Assigned task A: From the passage on Constantine the African, list every Latin medical manuscript it says Constantine would have had before him at Monte Cassino.
Assigned task B: According to the passage on Constantine the African, what part of the Pantegni did the seastorm destroy?
Assigned task C: Reproduce the part of the passage on Constantine the African starting with "When trying to" and going on through "in the 1070s.".

Source extract:
_ _ _

When trying to grasp what Constantine the African achieved in just two decades of labor at Monte Cassino in the later eleventh century, we might conjure up an image of the library in which he worked. Although bombed by the Allies in World War II, the monastery of Monte Cassino was subsequently rebuilt. Thus, when we enter the doors of its library today, we can imagine something of the great house as Desiderius, its most famous abbot after Benedict himself, conceived it in the 1070s.
We, can, moreover, repopulate that lost library with a number of the Latin medical manuscripts that Constantine would have had before him: a collection of texts attributed to Hippocrates and Galen from the tenth century; a copy of Book III of Paul of Aegina’s encyclopedia of medicine, perhaps just recently translated from the Greek; maybe even a copy of the text on medicine compiled by the ancient Roman encyclopedist, Celsus. But of the Arabic manuscripts Constantine used, we have nothing left at all.1
Most likely, he had only one copy of each of his Arabic texts. If they suffered any damage, there could have been no easy way to obtain a replacement. And such a loss does seem to have happened. Writing in the middle of the twelfth century in nearby Salerno, the medical author Mattheus Platearius reports that, when Constantine arrived at Cape Palinuro, on Italy’s “boot” just south of Salerno, “a seastorm broke out, and a great quantity of water came into the boat and destroyed a certain part of the Pantegni, namely the Practica.”2 Mattheus was referring, of course, to Constantine’s copy of ‘Alī ibn al-‘Abbās al-Majūsī’s Arabic Kitāb kāmil aṣ-Ṣināʻa aṭ-Ṭibbiyya, “The Complete Book of the Medical Art.”3 This is just the scenario of loss that Constantine would list as a cause for melancholy in his translation of Ishaq ibn ‘Imran’s treatise on that topic.

_ _ _

Provided records:
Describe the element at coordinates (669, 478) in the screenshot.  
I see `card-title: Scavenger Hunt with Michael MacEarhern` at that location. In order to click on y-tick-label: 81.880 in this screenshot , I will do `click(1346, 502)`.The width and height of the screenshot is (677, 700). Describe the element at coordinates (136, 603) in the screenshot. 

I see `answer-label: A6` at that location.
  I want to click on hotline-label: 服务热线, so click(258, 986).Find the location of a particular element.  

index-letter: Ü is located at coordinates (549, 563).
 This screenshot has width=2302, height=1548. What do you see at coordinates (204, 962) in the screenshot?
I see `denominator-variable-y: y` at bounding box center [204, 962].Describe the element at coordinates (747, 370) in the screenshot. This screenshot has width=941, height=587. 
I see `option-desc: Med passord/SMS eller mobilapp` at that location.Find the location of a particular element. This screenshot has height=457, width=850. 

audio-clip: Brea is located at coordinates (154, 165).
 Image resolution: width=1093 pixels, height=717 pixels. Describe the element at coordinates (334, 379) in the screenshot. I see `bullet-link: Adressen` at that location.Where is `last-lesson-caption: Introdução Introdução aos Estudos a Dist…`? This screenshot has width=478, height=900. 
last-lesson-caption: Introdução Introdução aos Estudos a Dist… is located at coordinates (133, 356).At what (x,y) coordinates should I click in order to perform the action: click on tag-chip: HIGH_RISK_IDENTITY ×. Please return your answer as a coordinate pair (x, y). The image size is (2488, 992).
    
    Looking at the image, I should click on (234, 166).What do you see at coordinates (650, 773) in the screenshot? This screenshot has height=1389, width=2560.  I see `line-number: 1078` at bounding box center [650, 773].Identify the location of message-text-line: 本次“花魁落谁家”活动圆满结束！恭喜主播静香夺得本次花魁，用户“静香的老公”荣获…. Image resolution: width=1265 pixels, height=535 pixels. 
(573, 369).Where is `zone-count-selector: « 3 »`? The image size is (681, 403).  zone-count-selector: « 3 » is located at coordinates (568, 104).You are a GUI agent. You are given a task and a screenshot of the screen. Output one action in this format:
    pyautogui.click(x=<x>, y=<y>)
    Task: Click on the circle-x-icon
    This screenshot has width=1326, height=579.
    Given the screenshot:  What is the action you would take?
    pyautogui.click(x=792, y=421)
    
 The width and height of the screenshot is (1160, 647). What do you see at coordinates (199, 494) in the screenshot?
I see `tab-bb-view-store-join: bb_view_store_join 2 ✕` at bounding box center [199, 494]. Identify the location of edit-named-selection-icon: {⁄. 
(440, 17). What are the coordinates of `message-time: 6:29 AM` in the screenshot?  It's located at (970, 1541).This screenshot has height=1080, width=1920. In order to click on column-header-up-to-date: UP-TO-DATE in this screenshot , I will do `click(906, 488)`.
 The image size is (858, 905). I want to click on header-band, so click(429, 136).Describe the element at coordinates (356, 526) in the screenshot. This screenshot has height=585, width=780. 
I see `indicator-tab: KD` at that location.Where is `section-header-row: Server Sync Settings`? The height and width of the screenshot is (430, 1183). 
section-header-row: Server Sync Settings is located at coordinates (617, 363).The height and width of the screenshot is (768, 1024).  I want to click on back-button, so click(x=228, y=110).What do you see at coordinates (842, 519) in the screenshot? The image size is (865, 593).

_ _ _

Final answer A:
- A tenth-century collection of texts attributed to Hippocrates and Galen
- A copy of Book III of Paul of Aegina's encyclopedia of medicine
- Possibly a copy of the text on medicine compiled by the ancient Roman encyclopedist Celsus

Final answer B: The storm destroyed the Practica.

Final answer C:
When trying to grasp what Constantine the African achieved in just two decades of labor at Monte Cassino in the later eleventh century, we might conjure up an image of the library in which he worked. Although bombed by the Allies in World War II, the monastery of Monte Cassino was subsequently rebuilt. Thus, when we enter the doors of its library today, we can imagine something of the great house as Desiderius, its most famous abbot after Benedict himself, conceived it in the 1070s.